Ambiguity (noun am·bi·gu·i·ty \ˌam-bə-ˈgyü-ə-tē\)
(…) the fact of something having more than one possible meaning and therefore possibly causing confusion” (Cambridge dictionary –Online)
Given the definition above, one can wonder if ambiguity has any place within Interaction Design. As Gaver et al. (2003:233) points out, ambiguity is usually something undesirable – usefulness and usability are considered two imperatives to Human Computer Interaction community – how could an interface be any useful if the information it sends is confusing?

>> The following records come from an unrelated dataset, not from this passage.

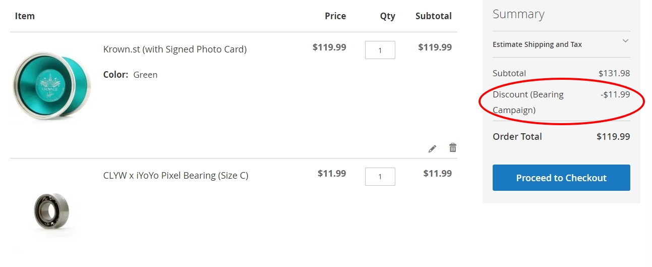This screenshot has height=267, width=652.
Task: Open the CLYW x iYoYo Pixel Bearing link
Action: pyautogui.click(x=176, y=176)
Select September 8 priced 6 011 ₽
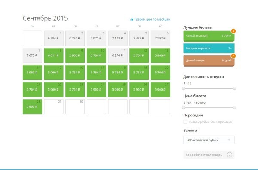258x170 pixels. [54, 55]
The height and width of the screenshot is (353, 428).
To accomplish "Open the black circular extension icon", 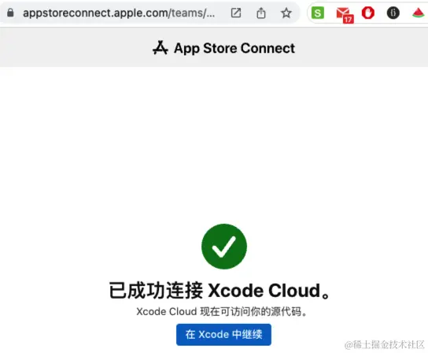I will [393, 13].
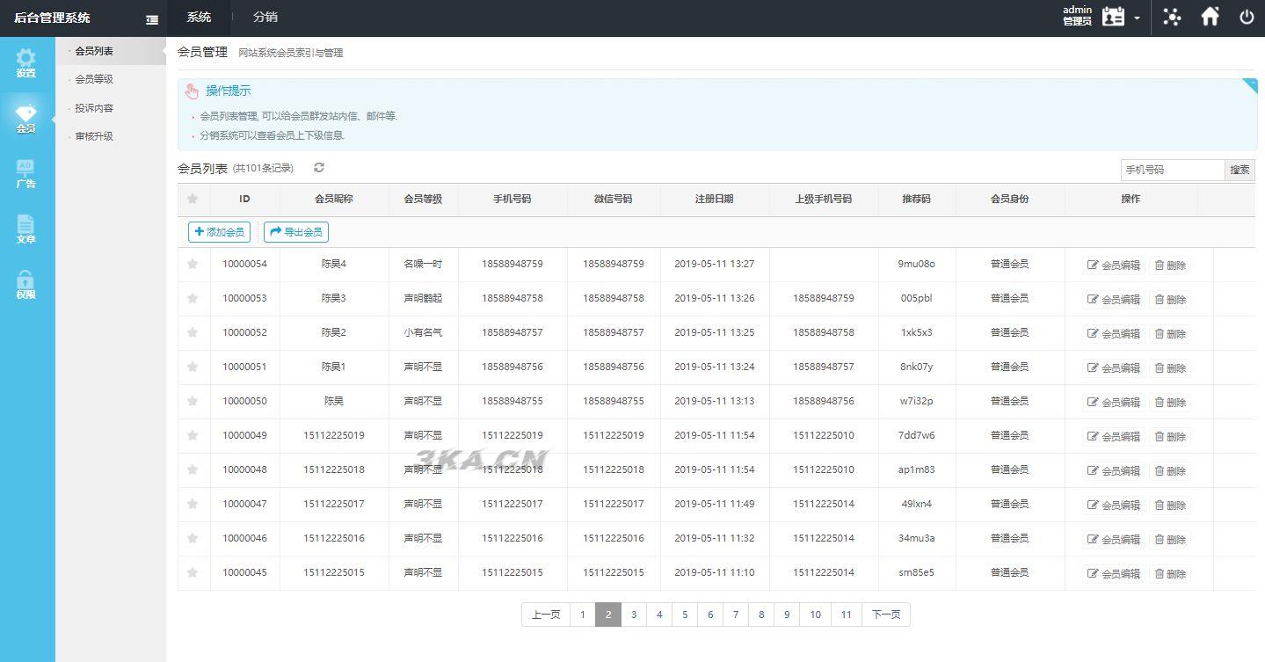Focus the 手机号码 search input field
The height and width of the screenshot is (662, 1265).
(x=1172, y=170)
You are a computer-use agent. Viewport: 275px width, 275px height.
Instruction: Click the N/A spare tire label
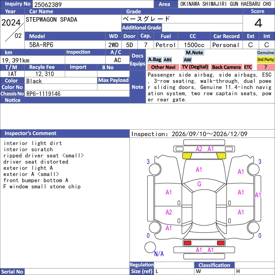pos(159,254)
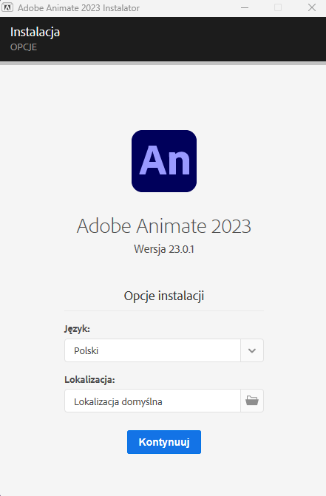Click the window title text in title bar
This screenshot has width=326, height=496.
(78, 8)
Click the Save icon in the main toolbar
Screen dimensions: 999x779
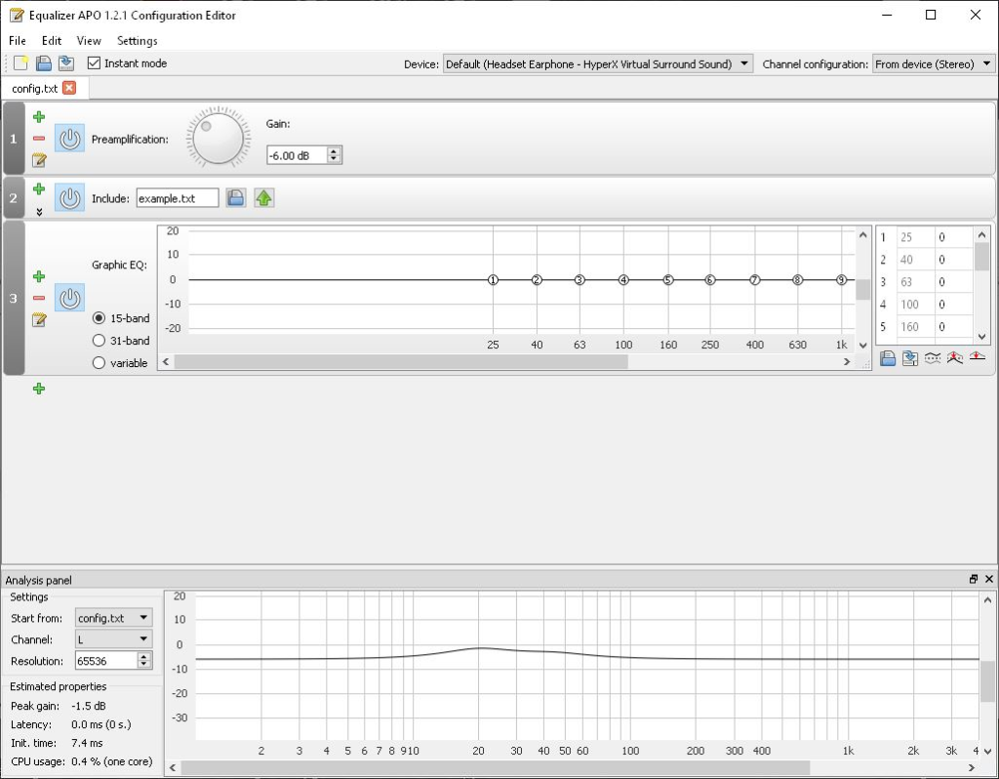[x=44, y=63]

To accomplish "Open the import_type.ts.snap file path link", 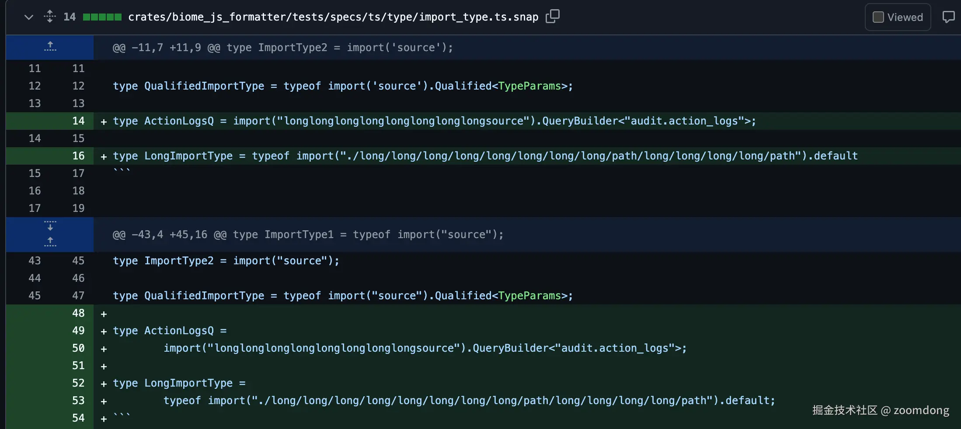I will [x=333, y=17].
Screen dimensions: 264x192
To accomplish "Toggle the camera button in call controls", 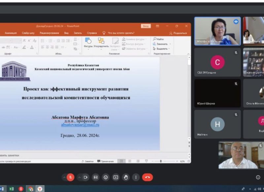I will click(85, 177).

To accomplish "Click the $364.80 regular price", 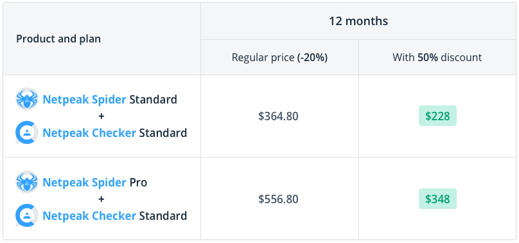I will click(x=278, y=116).
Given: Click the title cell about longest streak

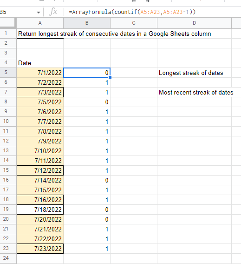Looking at the screenshot, I should coord(115,34).
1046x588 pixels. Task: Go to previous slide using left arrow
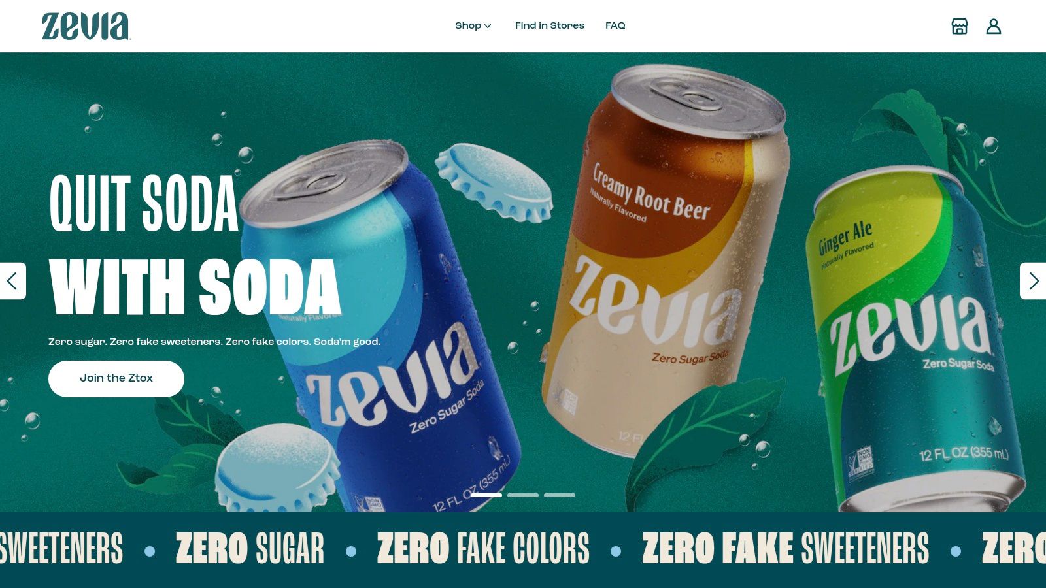[12, 281]
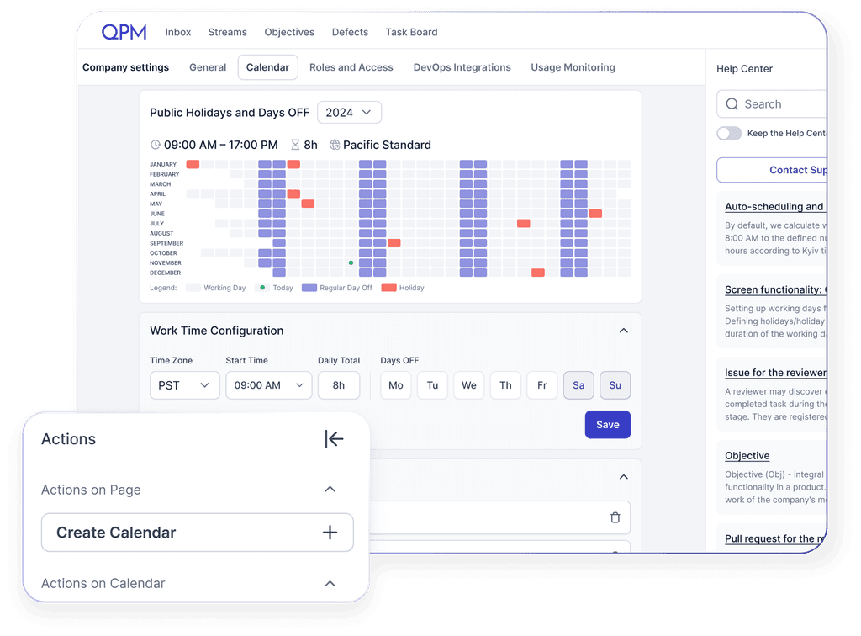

The authors claim, however, that ambiguity can actually be seen as an opportunity rather than merely a design problem. Their argument is that, while ambiguity can be confusing and lead to frustration, it can also be mysterious and exciting. Moreover it leads to increased personal relationships with the object, because the user will make a huge effort in trying to decipher it (Gaver et al, 2003:233).
During our fourth module we were introduced to this concept, and we were supposed to work with it, or at least consider it when sketching and building the prototype. I have never thought that ambiguity could be desirable or something to strive after.

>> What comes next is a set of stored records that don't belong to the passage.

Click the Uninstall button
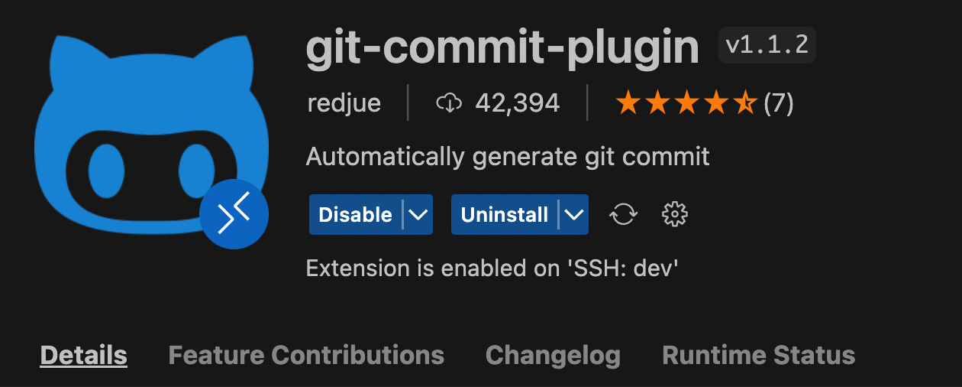click(505, 215)
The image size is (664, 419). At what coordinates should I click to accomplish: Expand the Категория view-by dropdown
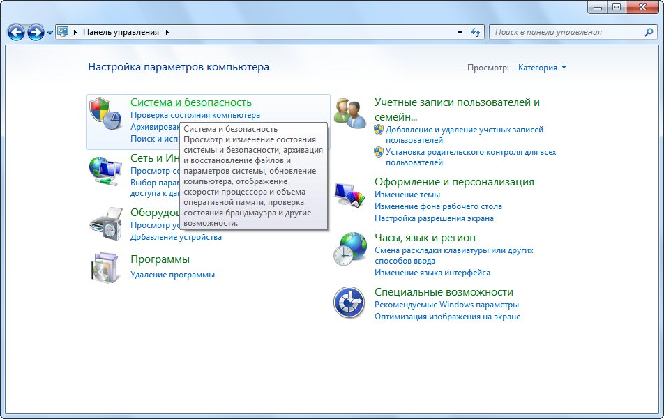(x=542, y=68)
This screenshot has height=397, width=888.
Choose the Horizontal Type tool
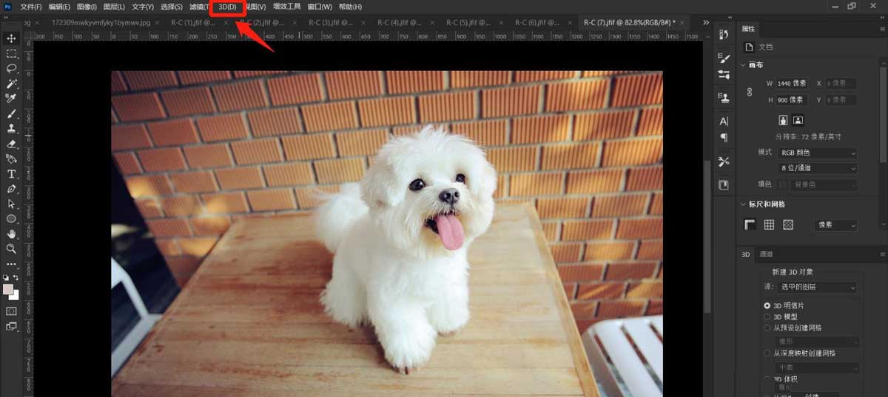[x=12, y=174]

As aforementioned, Gaver et al advocate ambiguity as a way to enhance interaction with an object by impelling people to engage themselves in trying to grasp the design (2003:233). The point is that they will put so much energy in trying to figure out how the object works and the concept behind it, that it will lead to deeper relationship between the user and the artifact (ibid).
When it comes to ambiguity I have always associated it with confusing information the artifact conveys. However, Gaver et al. expand my understanding. There are two other types of ambiguity besides ambiguity of information, namely contextual and relational ambiguities.
In this session, I will briefly explain these three types of ambiguity.
Ambiguity of Information
Here the ambiguity arises in the manner that information is presented to the user by the artifact. It can be in form of unspecific GPS coordinates given to people playing a game – for instance scavenger hunting (not exactly the example given by the authors) – it will be more challenging to those playing it, and it will evoke cooperation between the players in the same “team” in order to decipher the game fuzzy hints and imprecise coordinates (ibid:236).
Ambiguity of Context
Ambiguity is not only about unclear information you get from an artifact. It can also be an artifact that is supposed to be used in a certain way, but the designer assigns a completely unanticipated usage to it, which leads to user’s puzzlement and why not amusement? The example given by the authors is a sculpture, Duchamp’s Fountain, which was actually used as a urinal. The interpretations are conflicting – is it art or is it where you fulfill your physiological necessities (Gaver et al, 2003:236)?
And finally, ambiguity of relationship, which arises from the viewer’s personal relationship with the artifact (ibid:237). One example is the Waterbed (see Larsen, 2013:60pp), where someone simulates intercourse , something very private, and the bed makes different sounds depending on the pressure you put on it – it was done as an art installation, and it gives a new role to the viewer, who in this case becomes more than a viewer, and becomes a voyeur.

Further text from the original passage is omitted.